Know this workshop and you can answer "why can't a signature be forged?" in your own words. To merely use it, Web Crypto does the work in one line—which is exactly why the underfloor is a pleasure reserved for those who want to look.
The core of the mechanism is "point addition" on a curve. From the result of repeating that addition hundreds of millions of times, working back to the original number of steps is, in today's mathematics, effectively impossible. The private key is how many times you added; the public key is the resulting point. Because you can't work backward, the seal can't be forged—a beautiful contrivance, and that's all it is.
Highlights
- The key is just 32 bytes long. Far shorter than an RSA key (hundreds of bytes), yet it holds equal or greater strength.
- All of the security rests on a single point: that the discrete logarithm problem is hard.

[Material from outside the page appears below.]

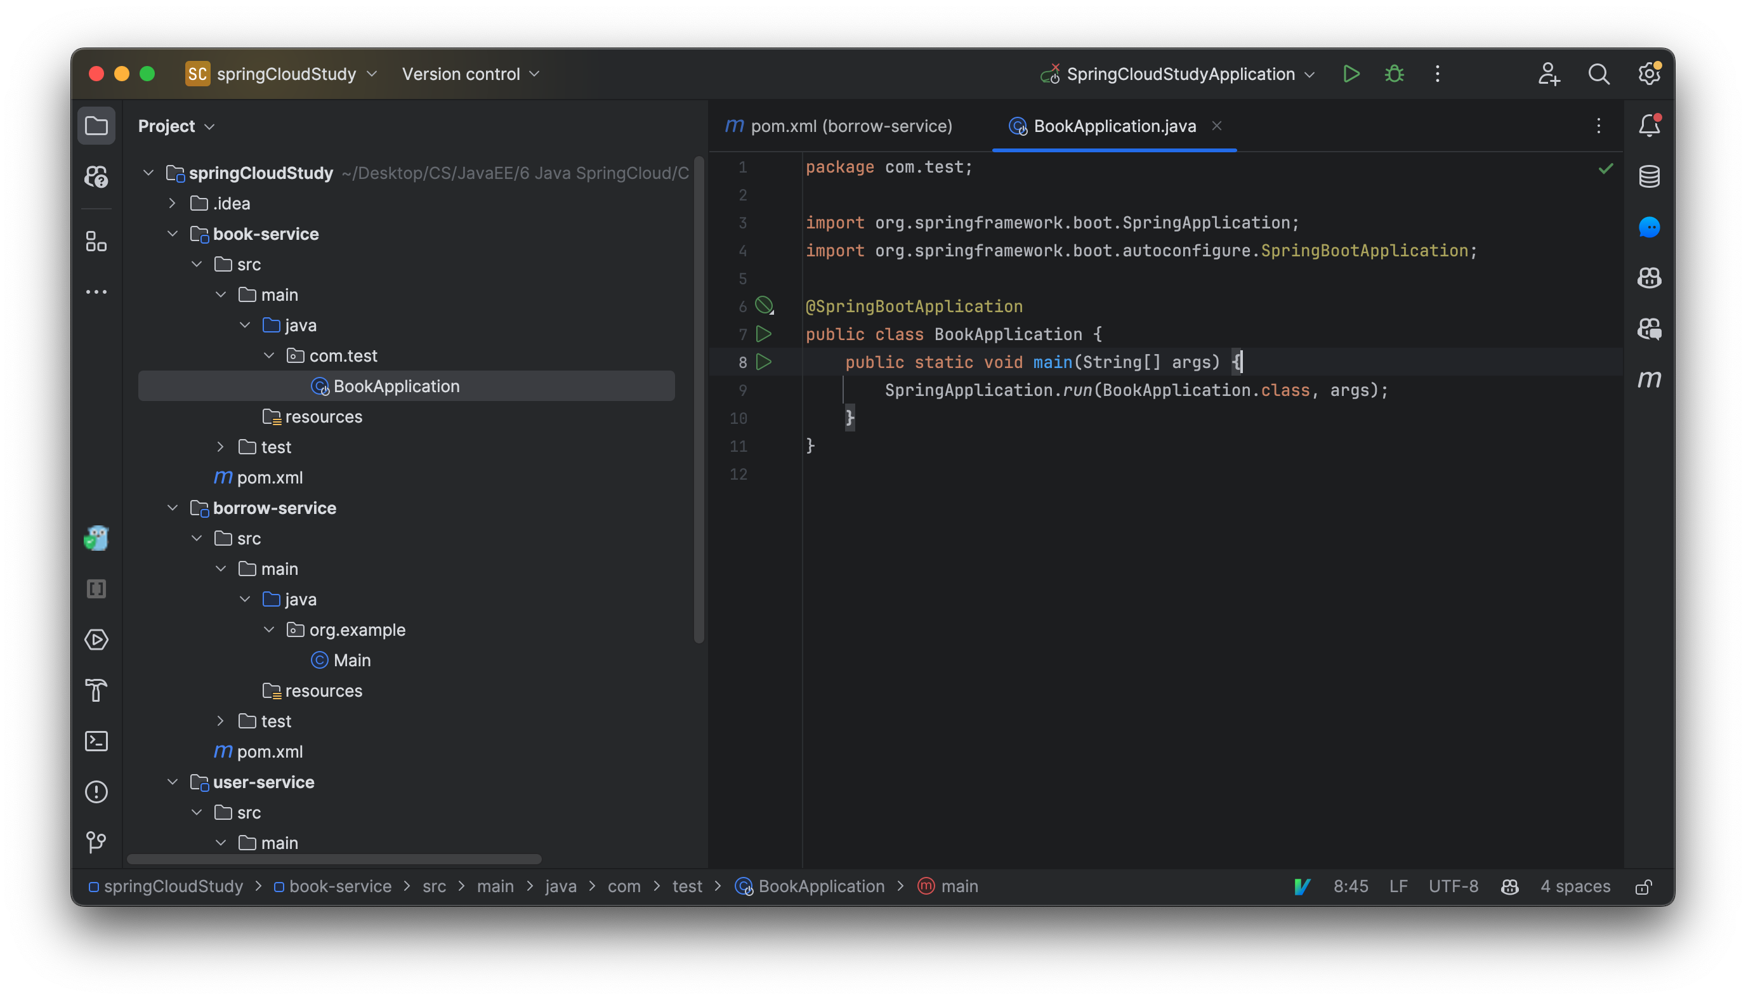Click book-service in the breadcrumb bar
Viewport: 1746px width, 1000px height.
(339, 886)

- Ed25519 is a deterministic signature—the same document yields the same signature every time. The classic accident, where a bad random draw leaks the secret, cannot happen by construction.
A passage from the sutra
const proofCanon = serialize(proofConfig);
const proofBytes = encoder.encode(proofCanon);
const proofDigest = await crypto.subtle.digest("SHA-256", proofBytes);
const digest = new Uint8Array(proofDigest.byteLength + msgDigest.byteLength);
digest.set(new Uint8Array(proofDigest), 0);
digest.set(new Uint8Array(msgDigest), proofDigest.byteLength);
const sig = await crypto.subtle.sign("Ed25519", privateKey, digest); Try it yourself
Each press of "Add G" draws a line through your point and G, finds the third place it meets the curve, and reflects across the x-axis — that is one addition. After k presses you stand at "kG": a public key. Your footprints (2G, 3G…) stay on the curve. Sometimes a hop leaps off the screen — still on the curve.